Exercise directions:
Your job is to copy all the entries precisely as they stand.

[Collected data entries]

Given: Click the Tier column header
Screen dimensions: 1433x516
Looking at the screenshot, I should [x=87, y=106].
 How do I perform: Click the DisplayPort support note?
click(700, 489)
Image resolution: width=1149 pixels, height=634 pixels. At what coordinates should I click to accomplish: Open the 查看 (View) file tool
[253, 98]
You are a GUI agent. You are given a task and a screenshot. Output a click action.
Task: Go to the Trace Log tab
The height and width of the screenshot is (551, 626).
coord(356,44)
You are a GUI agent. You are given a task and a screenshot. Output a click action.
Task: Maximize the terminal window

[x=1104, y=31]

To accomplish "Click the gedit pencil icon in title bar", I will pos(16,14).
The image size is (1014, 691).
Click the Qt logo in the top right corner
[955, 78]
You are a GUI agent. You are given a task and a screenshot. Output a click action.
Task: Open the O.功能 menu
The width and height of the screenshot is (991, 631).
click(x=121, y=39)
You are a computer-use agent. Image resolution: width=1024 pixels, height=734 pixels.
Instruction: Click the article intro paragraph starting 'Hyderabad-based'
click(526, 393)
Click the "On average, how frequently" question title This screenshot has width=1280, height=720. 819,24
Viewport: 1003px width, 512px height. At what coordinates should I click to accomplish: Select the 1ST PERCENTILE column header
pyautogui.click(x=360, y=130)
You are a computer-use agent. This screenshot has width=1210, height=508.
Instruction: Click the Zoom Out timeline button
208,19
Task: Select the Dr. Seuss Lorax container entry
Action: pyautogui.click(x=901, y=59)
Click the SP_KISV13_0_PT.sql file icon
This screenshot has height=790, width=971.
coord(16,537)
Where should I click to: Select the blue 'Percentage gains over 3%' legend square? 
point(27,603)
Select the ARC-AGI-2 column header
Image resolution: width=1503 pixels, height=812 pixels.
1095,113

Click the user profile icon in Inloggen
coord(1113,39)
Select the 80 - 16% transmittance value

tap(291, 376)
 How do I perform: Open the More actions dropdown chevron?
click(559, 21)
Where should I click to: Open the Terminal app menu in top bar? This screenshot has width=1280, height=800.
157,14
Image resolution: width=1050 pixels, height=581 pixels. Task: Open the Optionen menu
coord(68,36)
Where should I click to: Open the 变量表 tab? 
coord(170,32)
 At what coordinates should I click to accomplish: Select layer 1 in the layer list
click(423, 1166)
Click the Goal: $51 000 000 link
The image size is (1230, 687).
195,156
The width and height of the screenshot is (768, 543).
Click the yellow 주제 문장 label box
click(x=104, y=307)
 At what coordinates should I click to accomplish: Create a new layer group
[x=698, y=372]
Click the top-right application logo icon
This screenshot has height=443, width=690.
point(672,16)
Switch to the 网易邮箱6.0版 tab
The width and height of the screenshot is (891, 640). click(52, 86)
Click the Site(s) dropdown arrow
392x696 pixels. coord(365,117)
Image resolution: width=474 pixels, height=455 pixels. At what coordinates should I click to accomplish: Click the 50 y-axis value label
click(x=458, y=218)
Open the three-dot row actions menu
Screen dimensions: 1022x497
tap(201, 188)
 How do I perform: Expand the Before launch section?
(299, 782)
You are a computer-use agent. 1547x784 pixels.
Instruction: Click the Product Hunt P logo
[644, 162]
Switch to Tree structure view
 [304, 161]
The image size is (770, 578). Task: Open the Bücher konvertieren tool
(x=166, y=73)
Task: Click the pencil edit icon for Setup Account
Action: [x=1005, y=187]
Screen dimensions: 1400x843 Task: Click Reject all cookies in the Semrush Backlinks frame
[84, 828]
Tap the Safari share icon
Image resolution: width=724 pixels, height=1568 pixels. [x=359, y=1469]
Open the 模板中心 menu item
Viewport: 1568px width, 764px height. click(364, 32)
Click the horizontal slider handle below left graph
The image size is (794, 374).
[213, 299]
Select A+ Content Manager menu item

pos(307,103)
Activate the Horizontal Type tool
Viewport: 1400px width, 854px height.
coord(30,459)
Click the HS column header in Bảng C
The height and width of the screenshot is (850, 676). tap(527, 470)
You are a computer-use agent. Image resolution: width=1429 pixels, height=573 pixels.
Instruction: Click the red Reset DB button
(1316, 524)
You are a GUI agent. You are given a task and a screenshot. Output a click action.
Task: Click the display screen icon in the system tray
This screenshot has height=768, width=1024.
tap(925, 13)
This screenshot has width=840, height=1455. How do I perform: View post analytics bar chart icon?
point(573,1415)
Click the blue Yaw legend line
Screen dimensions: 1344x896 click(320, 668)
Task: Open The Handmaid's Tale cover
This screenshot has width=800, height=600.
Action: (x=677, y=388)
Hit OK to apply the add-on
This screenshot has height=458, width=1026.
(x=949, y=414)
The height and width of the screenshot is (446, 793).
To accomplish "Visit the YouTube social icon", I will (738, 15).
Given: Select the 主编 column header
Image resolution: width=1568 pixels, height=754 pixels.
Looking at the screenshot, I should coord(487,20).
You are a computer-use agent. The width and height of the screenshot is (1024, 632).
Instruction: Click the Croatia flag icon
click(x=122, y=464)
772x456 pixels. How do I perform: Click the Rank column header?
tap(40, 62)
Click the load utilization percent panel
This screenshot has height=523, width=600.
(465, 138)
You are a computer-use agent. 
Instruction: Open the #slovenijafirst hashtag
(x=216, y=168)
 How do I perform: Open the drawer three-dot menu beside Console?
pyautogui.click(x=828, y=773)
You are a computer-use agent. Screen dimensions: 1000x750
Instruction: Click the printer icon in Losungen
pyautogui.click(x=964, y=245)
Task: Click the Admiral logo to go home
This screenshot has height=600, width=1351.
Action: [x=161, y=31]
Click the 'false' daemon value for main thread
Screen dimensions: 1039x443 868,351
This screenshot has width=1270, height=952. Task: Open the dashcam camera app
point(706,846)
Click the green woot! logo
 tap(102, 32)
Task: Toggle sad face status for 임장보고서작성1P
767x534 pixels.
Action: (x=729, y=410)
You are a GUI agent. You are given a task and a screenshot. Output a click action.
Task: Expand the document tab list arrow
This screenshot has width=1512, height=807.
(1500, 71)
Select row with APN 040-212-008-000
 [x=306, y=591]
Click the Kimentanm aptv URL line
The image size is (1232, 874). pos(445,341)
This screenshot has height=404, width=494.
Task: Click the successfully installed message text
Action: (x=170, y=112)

Response to the task:
Given: Click the Tier column header
Screen dimensions: 1433x516
Looking at the screenshot, I should [x=87, y=106].
 How do I perform: Click the DisplayPort support note?
click(700, 489)
Image resolution: width=1149 pixels, height=634 pixels. At what coordinates should I click to accomplish: Open the 查看 (View) file tool
[253, 98]
You are a GUI agent. You are given a task and a screenshot. Output a click action.
Task: Go to the Trace Log tab
The height and width of the screenshot is (551, 626).
coord(356,44)
You are a GUI agent. You are given a task and a screenshot. Output a click action.
Task: Maximize the terminal window

[x=1104, y=31]

To accomplish "Click the gedit pencil icon in title bar", I will pos(16,14).
The image size is (1014, 691).
Click the Qt logo in the top right corner
[955, 78]
You are a GUI agent. You are given a task and a screenshot. Output a click action.
Task: Open the O.功能 menu
The width and height of the screenshot is (991, 631).
click(x=121, y=39)
You are a computer-use agent. Image resolution: width=1024 pixels, height=734 pixels.
Instruction: Click the article intro paragraph starting 'Hyderabad-based'
click(526, 393)
Click the "On average, how frequently" question title This screenshot has width=1280, height=720. 819,24
Viewport: 1003px width, 512px height. At what coordinates should I click to accomplish: Select the 1ST PERCENTILE column header
pyautogui.click(x=360, y=130)
You are a computer-use agent. This screenshot has width=1210, height=508.
Instruction: Click the Zoom Out timeline button
208,19
Task: Select the Dr. Seuss Lorax container entry
Action: pyautogui.click(x=901, y=59)
Click the SP_KISV13_0_PT.sql file icon
This screenshot has height=790, width=971.
coord(16,537)
Where should I click to: Select the blue 'Percentage gains over 3%' legend square? 
point(27,603)
Select the ARC-AGI-2 column header
Image resolution: width=1503 pixels, height=812 pixels.
1095,113

Click the user profile icon in Inloggen
coord(1113,39)
Select the 80 - 16% transmittance value

tap(291, 376)
 How do I perform: Open the More actions dropdown chevron?
click(559, 21)
Where should I click to: Open the Terminal app menu in top bar? This screenshot has width=1280, height=800.
157,14
Image resolution: width=1050 pixels, height=581 pixels. Task: Open the Optionen menu
coord(68,36)
Where should I click to: Open the 变量表 tab? 
coord(170,32)
 At what coordinates should I click to accomplish: Select layer 1 in the layer list
click(423, 1166)
Click the Goal: $51 000 000 link
The image size is (1230, 687).
195,156
The width and height of the screenshot is (768, 543).
Click the yellow 주제 문장 label box
click(x=104, y=307)
 At what coordinates should I click to accomplish: Create a new layer group
[x=698, y=372]
Click the top-right application logo icon
This screenshot has height=443, width=690.
point(672,16)
Switch to the 网易邮箱6.0版 tab
The width and height of the screenshot is (891, 640). click(52, 86)
Click the Site(s) dropdown arrow
392x696 pixels. coord(365,117)
Image resolution: width=474 pixels, height=455 pixels. At what coordinates should I click to accomplish: Click the 50 y-axis value label
click(x=458, y=218)
Open the three-dot row actions menu
Screen dimensions: 1022x497
tap(201, 188)
 How do I perform: Expand the Before launch section?
(299, 782)
You are a computer-use agent. 1547x784 pixels.
Instruction: Click the Product Hunt P logo
[644, 162]
Switch to Tree structure view
 [304, 161]
The image size is (770, 578). Task: Open the Bücher konvertieren tool
(x=166, y=73)
Task: Click the pencil edit icon for Setup Account
Action: [x=1005, y=187]
Screen dimensions: 1400x843 Task: Click Reject all cookies in the Semrush Backlinks frame
[84, 828]
Tap the Safari share icon
Image resolution: width=724 pixels, height=1568 pixels. [x=359, y=1469]
Open the 模板中心 menu item
Viewport: 1568px width, 764px height. click(364, 32)
Click the horizontal slider handle below left graph
The image size is (794, 374).
[213, 299]
Select A+ Content Manager menu item

pos(307,103)
Activate the Horizontal Type tool
Viewport: 1400px width, 854px height.
coord(30,459)
Click the HS column header in Bảng C
The height and width of the screenshot is (850, 676). tap(527, 470)
You are a computer-use agent. Image resolution: width=1429 pixels, height=573 pixels.
Instruction: Click the red Reset DB button
(1316, 524)
You are a GUI agent. You are given a task and a screenshot. Output a click action.
Task: Click the display screen icon in the system tray
This screenshot has height=768, width=1024.
tap(925, 13)
This screenshot has width=840, height=1455. How do I perform: View post analytics bar chart icon?
point(573,1415)
Click the blue Yaw legend line
Screen dimensions: 1344x896 click(320, 668)
Task: Open The Handmaid's Tale cover
This screenshot has width=800, height=600.
Action: (x=677, y=388)
Hit OK to apply the add-on
This screenshot has height=458, width=1026.
(x=949, y=414)
The height and width of the screenshot is (446, 793).
To accomplish "Visit the YouTube social icon", I will (738, 15).
Given: Select the 主编 column header
Image resolution: width=1568 pixels, height=754 pixels.
Looking at the screenshot, I should coord(487,20).
You are a computer-use agent. The width and height of the screenshot is (1024, 632).
Instruction: Click the Croatia flag icon
click(x=122, y=464)
772x456 pixels. How do I perform: Click the Rank column header?
tap(40, 62)
Click the load utilization percent panel
This screenshot has height=523, width=600.
(465, 138)
You are a computer-use agent. 
Instruction: Open the #slovenijafirst hashtag
(x=216, y=168)
 How do I perform: Open the drawer three-dot menu beside Console?
pyautogui.click(x=828, y=773)
You are a computer-use agent. Screen dimensions: 1000x750
Instruction: Click the printer icon in Losungen
pyautogui.click(x=964, y=245)
Task: Click the Admiral logo to go home
This screenshot has height=600, width=1351.
Action: [x=161, y=31]
Click the 'false' daemon value for main thread
Screen dimensions: 1039x443 868,351
This screenshot has width=1270, height=952. Task: Open the dashcam camera app
point(706,846)
Click the green woot! logo
 tap(102, 32)
Task: Toggle sad face status for 임장보고서작성1P
767x534 pixels.
Action: (x=729, y=410)
You are a GUI agent. You are given a task and a screenshot. Output a click action.
Task: Expand the document tab list arrow
This screenshot has width=1512, height=807.
(1500, 71)
Select row with APN 040-212-008-000
 [x=306, y=591]
Click the Kimentanm aptv URL line
The image size is (1232, 874). pos(445,341)
This screenshot has height=404, width=494.
Task: Click the successfully installed message text
Action: (x=170, y=112)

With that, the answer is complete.